DiCaprio’s Oscar-worthy moment comes later, when his character, Jordan Belfort, urges his brokers to sell I.P.O. stocks he’s rigged ahead of time. “His intensity, his focus, his transformation is fully in that character right then,” Koskoff says. “That’s the defining moment, when you see how taken he is with the money and the lifestyle and how the money is pushing him to push his brokers.”
In American Hustle, the “big” scene involves developing two of the film’s key characters, played by Amy Adams and Christian Bale, both of whom are nominated for their roles. “They’re forced to go work for the FBI agent, and there’s a scene where they’re debating whether they should move forward or go a different way,” says Richard Suckle, a producer on the film. “It really tests and makes you question the foundation of their relationship, and it propels you into the rest of the film because you want to see if these characters will make it or not. It’s an amazing, intense, emotional, soulful scene.”
For other films, that key scene can come as a culmination of a long character arc, as in Nebraska, when Bruce Dern’s character triumphantly rides through town in a new pickup truck. “Everything in the movie has been leading up to that moment,” says producer Albert Berger. “It echoes Bruce’s career, so it’s great to see him ‘driving the car,’ so to speak.

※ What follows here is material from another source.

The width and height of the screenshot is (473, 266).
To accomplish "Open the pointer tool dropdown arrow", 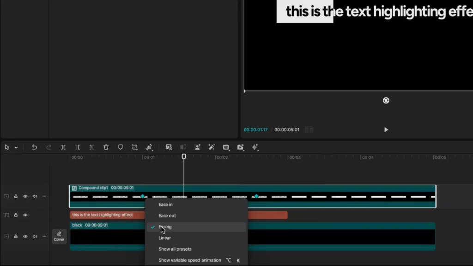I will tap(16, 148).
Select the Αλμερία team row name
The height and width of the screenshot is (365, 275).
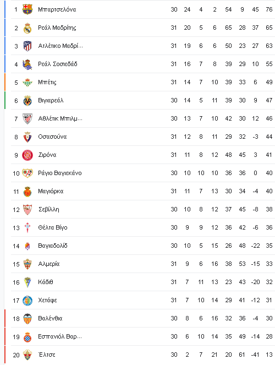[49, 264]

You could break that scene down into all of its elements, but the net effect is that it’s this great moment and a generous gesture on his son’s part in giving his father this moment he’s never had before.”
Some of this awards season’s most memorable moments, however, turned out to not be so golden after all. Every prognosticator worth their weight in popcorn thought Tom Hanks was a frontrunner for an Oscar nomination for his riveting performance during the last scene in Captain Phillips. Two hours of uncertainty and brutality climax as Hanks’ Phillips is rescued—and he can finally give in to the shock and horror of what he’s been through. Hanks collapses mightily in a quivering, indelible emotional sequence set in the rescue destroyer’s infirmary, its realness enhanced by the actual Navy crew members tending to him. The fact that Hanks walked away nomination-less points to how elusive an Oscar-worthy scene can be.
Yet even without the Oscar nom, Hanks’ final scene in Captain Phillips will still be remembered as movie magic. “That scene,” as well as dozens of other indelible performances this season, remains iconic. Here a couple of the experts’ Oscar-worthy scenes from years past. What are yours?
CLASSIC MOVIES, CLASSIC MOMENTS
JACK NICHOLSON and LOUISE FLETCHER
ONE FLEW OVER THE CUCKOO’S NEST (1975)
“After the party, Nurse Ratched (Fletcher) berates Brad Dourif’s character, and he ends up killing himself. And Nicholson’s character ends up strangling her. Everything Nicholson goes through, from the realization that he missed his opportunity to get away, through the defense and anger as Fletcher humiliates Dourif, ultimately his rage, which has been growing throughout the movie, just explodes.”
—Nebraska producer Albert Berger
RESULT: BEST ACTOR WIN (Nicholson),
BEST ACTRESS WIN (Fletcher)
THE KING’S SPEECH (2010)
“When he actually made the speech—that’s what got him the Oscar. That’s the culmination of his character, that’s what the whole movie is leading up to.”